Костя скоро нашел дом, который искал. Хозяин — кряжистый казак с прямой, как доска, спиной — встретил испытующим взглядом. Когда Костя сказал, кем он направлен, казак ласковее не стал, но открыл калитку и сказал:
— Ну-к что ж. Проходи. Гостюй.
В доме пахло елеем и редькой. Заметив, как Костя повел носом, старик сказал:
— Старуха у меня хворая. Редькой с лампадным маслом натирается. — Он сел на лавку, как на коня, по-казацки прямо держа спину.
— Ох, грехи наши тяжкие!..
Костя объяснил свой приход. Хозяин пососал ус.
— Я-то, кубыть, ничем помочь не могу. Сын у меня на строительстве. Вот скоро возвернется с работы. Потолкуй с ним… Ох, господи Ссусе. — Помотал головой на жилистой шее и, вытягивая ее, как гусак, позвал: — Олимпияда!
На кухню вышла дородная чернобровая казачка. Чинно поклонилась, едва приметно поведя бровью.
— Чего, тятенька?
— Гость в доме. Собери на стол.
Олимпиада собирала на стол легко, играючи. Когда Костин взгляд задерживался на ее фигуре, она опускала глаза, а на губах играла чуть заметная улыбка.

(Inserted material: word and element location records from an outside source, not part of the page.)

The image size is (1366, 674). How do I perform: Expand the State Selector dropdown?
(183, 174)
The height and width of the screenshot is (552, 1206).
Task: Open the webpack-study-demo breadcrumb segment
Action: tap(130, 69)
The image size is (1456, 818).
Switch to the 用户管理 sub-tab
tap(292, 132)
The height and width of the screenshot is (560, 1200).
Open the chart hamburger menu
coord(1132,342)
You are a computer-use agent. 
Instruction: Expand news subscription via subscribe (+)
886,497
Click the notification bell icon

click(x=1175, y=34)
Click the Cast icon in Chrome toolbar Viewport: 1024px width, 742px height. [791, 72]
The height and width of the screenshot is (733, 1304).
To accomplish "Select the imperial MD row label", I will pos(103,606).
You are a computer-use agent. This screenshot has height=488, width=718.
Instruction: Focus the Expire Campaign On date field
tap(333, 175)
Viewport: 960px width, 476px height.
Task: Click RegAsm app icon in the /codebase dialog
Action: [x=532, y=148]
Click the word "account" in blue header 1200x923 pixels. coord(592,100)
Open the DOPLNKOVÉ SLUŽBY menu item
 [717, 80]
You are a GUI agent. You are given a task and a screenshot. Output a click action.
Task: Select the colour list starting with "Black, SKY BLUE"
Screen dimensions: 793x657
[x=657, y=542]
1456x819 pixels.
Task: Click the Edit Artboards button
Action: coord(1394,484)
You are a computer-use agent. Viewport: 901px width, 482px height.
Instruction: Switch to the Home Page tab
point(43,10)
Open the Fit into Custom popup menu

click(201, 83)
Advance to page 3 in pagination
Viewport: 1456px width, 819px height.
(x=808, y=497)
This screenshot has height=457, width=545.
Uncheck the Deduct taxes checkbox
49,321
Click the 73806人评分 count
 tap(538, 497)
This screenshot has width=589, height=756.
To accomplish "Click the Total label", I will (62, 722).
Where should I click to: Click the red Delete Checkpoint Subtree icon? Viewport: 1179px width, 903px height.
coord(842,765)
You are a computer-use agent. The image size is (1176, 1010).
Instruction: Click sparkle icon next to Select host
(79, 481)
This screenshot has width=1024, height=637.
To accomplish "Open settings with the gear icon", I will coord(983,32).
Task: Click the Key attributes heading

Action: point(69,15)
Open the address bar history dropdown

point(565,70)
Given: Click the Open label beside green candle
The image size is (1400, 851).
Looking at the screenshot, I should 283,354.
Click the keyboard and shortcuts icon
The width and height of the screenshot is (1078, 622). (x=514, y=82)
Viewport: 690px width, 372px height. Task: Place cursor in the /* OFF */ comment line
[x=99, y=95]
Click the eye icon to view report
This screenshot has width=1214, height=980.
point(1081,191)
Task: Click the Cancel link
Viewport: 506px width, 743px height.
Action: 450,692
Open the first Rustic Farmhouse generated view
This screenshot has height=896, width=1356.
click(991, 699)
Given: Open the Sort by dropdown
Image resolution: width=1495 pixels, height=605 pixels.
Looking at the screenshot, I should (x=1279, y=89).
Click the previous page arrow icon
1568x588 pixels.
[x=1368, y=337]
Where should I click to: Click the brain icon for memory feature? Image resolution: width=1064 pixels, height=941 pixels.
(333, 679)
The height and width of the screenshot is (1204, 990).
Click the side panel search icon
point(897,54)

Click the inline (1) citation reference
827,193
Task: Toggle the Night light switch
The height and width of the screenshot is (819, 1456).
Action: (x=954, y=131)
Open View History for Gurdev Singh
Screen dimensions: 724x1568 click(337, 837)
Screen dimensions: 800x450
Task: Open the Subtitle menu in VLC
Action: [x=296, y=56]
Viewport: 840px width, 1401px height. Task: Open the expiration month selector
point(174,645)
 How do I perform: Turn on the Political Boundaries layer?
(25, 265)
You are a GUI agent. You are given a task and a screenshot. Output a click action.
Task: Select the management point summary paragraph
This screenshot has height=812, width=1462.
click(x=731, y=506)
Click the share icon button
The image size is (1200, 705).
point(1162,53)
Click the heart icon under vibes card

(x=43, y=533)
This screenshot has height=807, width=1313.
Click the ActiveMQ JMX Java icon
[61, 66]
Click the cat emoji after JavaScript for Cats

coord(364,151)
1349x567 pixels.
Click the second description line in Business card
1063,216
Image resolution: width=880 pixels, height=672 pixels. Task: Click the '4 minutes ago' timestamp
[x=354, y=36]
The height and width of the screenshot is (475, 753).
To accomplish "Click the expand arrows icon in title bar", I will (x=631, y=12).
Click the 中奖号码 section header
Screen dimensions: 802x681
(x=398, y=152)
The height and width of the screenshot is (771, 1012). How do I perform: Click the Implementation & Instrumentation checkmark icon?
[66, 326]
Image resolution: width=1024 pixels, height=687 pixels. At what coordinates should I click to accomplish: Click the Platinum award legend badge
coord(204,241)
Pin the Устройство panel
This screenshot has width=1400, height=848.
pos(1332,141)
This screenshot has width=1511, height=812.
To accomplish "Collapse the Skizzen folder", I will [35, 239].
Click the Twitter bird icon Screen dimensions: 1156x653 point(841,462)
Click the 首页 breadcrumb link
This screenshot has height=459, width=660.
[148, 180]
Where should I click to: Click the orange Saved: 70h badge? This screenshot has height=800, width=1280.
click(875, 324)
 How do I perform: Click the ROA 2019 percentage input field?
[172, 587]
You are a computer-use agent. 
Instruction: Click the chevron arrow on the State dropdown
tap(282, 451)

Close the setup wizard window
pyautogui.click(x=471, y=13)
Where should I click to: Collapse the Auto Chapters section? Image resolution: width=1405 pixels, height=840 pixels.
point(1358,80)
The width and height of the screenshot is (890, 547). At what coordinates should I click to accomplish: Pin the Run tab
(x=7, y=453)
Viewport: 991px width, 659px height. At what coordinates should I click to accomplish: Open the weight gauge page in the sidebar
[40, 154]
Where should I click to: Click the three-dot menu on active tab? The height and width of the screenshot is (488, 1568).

Вскоре пришел молодой хозяин. Он не столько говорил, сколько жестами передавал свои мысли, как глухонемой. Костю раздражало это. Ему хотелось спать.
— Э-э! Друг! — наконец воскликнул хозяин, обращаясь к Косте. — Да ты, как я вижу, дремлешь уже. А ну, Олимпияда, стели постель!
Костя горячей щекой коснулся прохладной подушки — ее Олимпиада принесла из саманной кладовой — и уже через минуту спал крепким сном.
6
В безоблачной синеве небес, в звоне вызревающих хлебов, в укропном запахе огородного изобилия медленно проплывал над землей последний летний месяц август. В тенистой прохладе камышовых зарослей неподвижно лежало светлое озеро Кочердыш. Темными ночами бесшумно секли его августовские звездные дожди, а на утренней зорьке атласную гладь воды пенно вспарывали косяки диких уток, возвращавшихся с ночной кормежки на полях.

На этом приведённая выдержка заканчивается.